Today, when the gregarious Time Lord starts reappearing in new episodes on the Sci Fi channel, it will have been 16 years since the last episode of the original “Doctor Who,” perhaps the most curious cult classic in the history of television, was produced.
Over its first 26 years, the series about an enigmatic time-and-space traveler featured eight very different actors in the lead role, along with wonderfully loopy, 1960s-hip dialogue and some of the worst special effects ever, including aliens made of inflated condoms.

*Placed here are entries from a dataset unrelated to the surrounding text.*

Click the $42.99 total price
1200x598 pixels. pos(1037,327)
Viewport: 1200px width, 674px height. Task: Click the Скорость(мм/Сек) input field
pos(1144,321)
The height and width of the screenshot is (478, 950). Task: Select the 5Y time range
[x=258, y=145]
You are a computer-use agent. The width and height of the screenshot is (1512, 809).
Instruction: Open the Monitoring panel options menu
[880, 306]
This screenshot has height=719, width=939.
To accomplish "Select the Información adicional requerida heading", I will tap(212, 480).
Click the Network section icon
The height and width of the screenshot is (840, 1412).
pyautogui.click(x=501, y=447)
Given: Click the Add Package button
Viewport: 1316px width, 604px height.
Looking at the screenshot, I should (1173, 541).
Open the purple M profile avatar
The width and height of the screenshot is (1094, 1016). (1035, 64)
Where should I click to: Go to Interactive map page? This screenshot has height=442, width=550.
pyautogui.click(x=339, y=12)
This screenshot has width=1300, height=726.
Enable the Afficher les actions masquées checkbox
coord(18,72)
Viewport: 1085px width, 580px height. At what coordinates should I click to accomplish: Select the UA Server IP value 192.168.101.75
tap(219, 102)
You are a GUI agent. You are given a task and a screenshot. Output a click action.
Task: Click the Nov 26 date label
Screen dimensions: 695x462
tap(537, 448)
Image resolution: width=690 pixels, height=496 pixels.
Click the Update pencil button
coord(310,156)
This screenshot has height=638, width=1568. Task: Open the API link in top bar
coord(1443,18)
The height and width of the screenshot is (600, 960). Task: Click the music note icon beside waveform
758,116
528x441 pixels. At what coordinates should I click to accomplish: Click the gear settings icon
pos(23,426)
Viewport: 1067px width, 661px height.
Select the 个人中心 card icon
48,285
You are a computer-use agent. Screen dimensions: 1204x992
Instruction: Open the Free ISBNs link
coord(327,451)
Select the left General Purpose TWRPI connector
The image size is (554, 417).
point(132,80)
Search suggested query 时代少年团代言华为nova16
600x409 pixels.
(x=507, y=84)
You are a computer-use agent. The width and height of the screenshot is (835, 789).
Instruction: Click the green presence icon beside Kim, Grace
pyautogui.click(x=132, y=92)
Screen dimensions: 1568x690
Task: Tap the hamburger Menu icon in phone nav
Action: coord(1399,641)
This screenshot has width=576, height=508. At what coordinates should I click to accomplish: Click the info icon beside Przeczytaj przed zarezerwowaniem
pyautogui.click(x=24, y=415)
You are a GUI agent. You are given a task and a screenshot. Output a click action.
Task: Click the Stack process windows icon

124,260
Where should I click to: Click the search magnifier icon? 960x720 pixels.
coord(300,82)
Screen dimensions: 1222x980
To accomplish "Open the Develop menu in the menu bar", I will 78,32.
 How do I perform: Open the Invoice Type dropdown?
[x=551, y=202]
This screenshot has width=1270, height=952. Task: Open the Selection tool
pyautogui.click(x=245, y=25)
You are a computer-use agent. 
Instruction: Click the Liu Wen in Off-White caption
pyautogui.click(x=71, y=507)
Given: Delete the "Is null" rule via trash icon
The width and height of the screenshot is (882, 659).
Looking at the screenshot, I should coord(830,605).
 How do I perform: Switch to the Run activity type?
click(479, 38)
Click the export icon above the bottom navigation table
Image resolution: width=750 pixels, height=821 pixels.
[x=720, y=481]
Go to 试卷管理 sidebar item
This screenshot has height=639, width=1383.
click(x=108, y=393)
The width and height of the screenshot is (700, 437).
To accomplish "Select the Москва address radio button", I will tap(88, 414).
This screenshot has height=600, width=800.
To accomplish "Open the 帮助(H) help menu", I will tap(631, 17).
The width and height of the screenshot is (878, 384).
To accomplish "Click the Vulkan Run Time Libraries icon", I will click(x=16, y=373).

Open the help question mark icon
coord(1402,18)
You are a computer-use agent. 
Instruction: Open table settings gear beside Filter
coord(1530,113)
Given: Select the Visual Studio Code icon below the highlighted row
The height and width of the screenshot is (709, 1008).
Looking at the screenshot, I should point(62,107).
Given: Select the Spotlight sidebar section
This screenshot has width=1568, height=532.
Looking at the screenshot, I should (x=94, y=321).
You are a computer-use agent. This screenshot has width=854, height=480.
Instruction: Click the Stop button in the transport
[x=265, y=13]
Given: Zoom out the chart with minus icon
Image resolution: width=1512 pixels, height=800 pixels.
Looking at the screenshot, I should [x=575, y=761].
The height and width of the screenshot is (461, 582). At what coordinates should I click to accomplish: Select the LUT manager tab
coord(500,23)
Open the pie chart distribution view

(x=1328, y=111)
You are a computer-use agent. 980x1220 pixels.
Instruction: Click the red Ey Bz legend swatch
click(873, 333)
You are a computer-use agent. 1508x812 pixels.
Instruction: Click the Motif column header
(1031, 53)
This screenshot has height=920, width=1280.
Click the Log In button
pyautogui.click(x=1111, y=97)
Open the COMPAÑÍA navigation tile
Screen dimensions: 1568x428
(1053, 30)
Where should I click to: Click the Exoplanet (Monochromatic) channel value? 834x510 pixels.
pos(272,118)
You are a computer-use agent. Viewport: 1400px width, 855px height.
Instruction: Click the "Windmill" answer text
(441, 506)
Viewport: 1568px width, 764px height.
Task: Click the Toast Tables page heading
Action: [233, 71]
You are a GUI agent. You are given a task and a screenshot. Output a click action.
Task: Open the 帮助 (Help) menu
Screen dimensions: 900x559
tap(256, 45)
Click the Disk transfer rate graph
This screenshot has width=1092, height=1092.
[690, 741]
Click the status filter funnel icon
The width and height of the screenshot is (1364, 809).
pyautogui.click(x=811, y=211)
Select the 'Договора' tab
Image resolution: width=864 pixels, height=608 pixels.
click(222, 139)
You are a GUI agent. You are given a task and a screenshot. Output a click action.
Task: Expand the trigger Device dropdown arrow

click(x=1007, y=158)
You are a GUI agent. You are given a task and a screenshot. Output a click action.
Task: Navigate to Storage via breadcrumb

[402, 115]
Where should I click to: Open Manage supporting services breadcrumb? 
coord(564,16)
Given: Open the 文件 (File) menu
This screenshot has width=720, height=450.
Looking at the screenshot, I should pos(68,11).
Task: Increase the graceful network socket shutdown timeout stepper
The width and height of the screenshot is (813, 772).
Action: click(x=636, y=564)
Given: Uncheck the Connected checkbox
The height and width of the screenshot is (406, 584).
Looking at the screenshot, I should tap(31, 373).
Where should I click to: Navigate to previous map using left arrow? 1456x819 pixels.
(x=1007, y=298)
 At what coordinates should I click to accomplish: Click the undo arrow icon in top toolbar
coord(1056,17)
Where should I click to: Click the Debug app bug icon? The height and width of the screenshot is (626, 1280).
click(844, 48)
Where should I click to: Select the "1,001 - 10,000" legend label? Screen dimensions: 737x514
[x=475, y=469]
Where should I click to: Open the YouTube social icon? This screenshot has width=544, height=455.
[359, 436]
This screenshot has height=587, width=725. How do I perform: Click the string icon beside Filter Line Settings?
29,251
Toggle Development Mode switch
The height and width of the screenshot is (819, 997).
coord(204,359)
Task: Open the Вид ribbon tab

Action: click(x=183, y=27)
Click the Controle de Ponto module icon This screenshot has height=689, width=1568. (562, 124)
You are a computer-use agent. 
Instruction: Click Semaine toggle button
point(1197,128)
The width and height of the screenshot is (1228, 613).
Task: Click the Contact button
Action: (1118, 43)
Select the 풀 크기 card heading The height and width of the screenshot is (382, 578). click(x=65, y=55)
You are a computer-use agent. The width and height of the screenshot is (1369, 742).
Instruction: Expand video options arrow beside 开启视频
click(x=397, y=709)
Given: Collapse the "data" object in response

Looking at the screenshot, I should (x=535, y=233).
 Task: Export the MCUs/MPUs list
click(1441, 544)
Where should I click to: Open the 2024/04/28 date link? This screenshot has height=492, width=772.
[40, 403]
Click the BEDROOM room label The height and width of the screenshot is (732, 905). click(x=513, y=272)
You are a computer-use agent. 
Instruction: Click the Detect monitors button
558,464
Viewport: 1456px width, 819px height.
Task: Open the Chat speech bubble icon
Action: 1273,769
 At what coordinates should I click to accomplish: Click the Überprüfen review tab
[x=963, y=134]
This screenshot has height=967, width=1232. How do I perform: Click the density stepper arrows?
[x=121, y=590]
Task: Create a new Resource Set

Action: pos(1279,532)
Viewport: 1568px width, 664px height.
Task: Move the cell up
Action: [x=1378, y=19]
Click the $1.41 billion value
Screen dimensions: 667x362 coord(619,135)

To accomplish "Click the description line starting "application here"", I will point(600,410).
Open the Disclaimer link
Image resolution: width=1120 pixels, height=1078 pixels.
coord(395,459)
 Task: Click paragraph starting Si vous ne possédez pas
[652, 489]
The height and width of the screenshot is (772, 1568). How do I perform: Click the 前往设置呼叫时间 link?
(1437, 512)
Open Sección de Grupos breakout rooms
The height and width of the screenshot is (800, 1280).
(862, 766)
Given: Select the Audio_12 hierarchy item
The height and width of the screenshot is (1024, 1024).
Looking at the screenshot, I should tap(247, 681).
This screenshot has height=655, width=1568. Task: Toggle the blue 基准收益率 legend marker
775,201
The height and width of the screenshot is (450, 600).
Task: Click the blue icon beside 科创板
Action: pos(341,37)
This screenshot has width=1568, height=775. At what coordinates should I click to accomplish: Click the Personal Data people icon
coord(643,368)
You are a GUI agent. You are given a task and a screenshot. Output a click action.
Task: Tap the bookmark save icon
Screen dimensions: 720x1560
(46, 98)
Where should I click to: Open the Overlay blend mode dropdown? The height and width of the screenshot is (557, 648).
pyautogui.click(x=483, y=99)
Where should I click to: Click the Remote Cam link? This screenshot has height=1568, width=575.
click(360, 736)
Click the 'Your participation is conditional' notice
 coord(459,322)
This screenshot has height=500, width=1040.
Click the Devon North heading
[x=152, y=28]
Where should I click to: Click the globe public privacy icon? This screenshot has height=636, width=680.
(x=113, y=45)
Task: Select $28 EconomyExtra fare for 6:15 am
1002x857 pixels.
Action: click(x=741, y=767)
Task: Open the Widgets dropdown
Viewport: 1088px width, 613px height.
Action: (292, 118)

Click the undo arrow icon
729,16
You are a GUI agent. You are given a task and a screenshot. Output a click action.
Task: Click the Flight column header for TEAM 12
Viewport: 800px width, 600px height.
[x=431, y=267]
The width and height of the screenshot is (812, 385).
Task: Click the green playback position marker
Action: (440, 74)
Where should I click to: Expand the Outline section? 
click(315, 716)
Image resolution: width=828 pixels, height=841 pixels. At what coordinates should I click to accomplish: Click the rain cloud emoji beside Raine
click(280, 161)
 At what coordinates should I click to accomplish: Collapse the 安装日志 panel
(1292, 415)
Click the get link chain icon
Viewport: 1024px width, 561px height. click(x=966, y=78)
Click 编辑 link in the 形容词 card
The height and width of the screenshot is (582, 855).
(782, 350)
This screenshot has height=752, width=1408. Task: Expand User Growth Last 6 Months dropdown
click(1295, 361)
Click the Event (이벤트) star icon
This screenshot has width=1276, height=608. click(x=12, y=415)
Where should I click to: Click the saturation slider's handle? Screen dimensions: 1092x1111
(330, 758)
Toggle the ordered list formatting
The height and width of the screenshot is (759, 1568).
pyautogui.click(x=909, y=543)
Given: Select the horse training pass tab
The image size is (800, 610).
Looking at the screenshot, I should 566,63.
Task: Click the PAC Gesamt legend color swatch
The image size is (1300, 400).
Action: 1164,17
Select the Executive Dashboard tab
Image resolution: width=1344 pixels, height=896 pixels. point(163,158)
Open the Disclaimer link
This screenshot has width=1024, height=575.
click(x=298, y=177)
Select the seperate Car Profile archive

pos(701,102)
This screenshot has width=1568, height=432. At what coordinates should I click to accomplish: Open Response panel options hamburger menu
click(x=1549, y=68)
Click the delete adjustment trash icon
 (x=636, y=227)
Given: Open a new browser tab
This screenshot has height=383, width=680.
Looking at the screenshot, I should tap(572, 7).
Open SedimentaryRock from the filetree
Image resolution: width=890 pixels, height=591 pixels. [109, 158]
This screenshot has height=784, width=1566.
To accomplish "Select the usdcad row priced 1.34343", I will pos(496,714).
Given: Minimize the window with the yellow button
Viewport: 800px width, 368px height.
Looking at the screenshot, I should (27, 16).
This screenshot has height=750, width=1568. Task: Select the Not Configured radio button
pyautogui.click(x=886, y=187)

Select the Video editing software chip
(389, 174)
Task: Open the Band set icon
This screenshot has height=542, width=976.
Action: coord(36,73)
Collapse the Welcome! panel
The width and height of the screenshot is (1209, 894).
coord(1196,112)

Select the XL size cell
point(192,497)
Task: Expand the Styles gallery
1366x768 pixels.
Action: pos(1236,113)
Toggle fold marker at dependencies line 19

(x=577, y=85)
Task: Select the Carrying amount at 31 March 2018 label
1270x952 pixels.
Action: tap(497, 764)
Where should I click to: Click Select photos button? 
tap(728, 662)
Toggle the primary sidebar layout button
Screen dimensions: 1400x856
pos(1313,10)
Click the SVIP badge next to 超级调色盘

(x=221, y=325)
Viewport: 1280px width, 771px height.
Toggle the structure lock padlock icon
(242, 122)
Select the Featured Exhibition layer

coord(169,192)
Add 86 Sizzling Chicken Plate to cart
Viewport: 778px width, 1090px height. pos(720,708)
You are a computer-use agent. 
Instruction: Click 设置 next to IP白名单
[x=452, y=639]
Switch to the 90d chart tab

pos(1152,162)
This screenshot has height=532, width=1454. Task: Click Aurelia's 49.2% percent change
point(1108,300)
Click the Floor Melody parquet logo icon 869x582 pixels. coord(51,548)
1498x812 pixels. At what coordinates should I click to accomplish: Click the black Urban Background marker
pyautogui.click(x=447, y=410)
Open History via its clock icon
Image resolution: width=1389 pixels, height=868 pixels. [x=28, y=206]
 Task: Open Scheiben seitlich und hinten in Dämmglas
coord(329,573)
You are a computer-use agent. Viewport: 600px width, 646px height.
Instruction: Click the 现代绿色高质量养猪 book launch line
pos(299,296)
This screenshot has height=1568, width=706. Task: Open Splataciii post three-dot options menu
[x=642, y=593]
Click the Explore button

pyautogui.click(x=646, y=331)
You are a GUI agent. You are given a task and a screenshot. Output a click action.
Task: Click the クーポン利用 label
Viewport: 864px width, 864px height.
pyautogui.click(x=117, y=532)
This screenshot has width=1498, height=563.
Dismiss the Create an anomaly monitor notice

A huge hit in Great Britain, “Doctor Who” didn’t surface in this country until the late 1970s, when it became a staple of Saturday night programming on many PBS stations.
But despite the pleas of the faithful, there were no new episodes anywhere until last year, when Russell T. Davies, the powerhouse British writer-producer of such shows as the original “Queer as Folk,” finally persuaded the BBC to let him take a shot at reviving the franchise with some modern twists.
Much to the surprise of the BBC, Davies’ take on “Doctor Who” became one of the most-watched series on British TV. (More than 10 million viewers — 40 percent of the audience in Britain — watched the debut, and a second season already has started there.) And now the show returns to America with the 13 episodes that made up Davies’ first season on the BBC.
The good news for longtime fans is that he hasn’t mucked around with the quirky essence of “Doctor Who” that much, while giving it a more polished look.
The Doctor is the last surviving member of a race wiped out in a time war (don’t even ask) and still is going through various dimensions with a goofy grin and a passion for trying to right wrongs. He doesn’t always get it right — in earlier episodes, he was partially responsible for Nero’s burning of Rome, the Great Fire of London and the appearance of the Loch Ness monster — but he tries.
What has changed is that this Doctor, as played in the first season by Christopher Eccleston from “Elizabeth” and “28 Days Later,” is more robust and active than his predecessors.
Gone are the screaming damsel-in-distress companions. His latest assistant, a London shopgirl named Rose Tyler (pop singer Billie Piper), is as much the hero as the Doctor, coming off as Buffy the Vampire Slayer with a British accent.
The special effects are computer-generated and state-of-the-art — although part of that art is paying homage to the cheese-ball originals by not making the effects look too good. In tonight’s episode, for example, the Doctor battles amusingly robotic department store mannequins and a big blob of pulsating plastic. He still travels in his trusty TARDIS, a ship that’s larger on the inside than on the outside — and the outside is disguised as a 1960s London police box.
Best of all, the new episodes retain the fun of the original “Doctor Who.” If you’re looking for allegorical, intriguing science fiction, this isn’t it. If you’re OK with rapid-fire, light-hearted dialogue with an occasional dig at politics and culture, this “Doctor Who” is your cup of tea.
“Doctor Who” premieres 10 p.m. today on the Sci Fi Channel. A second episode follows.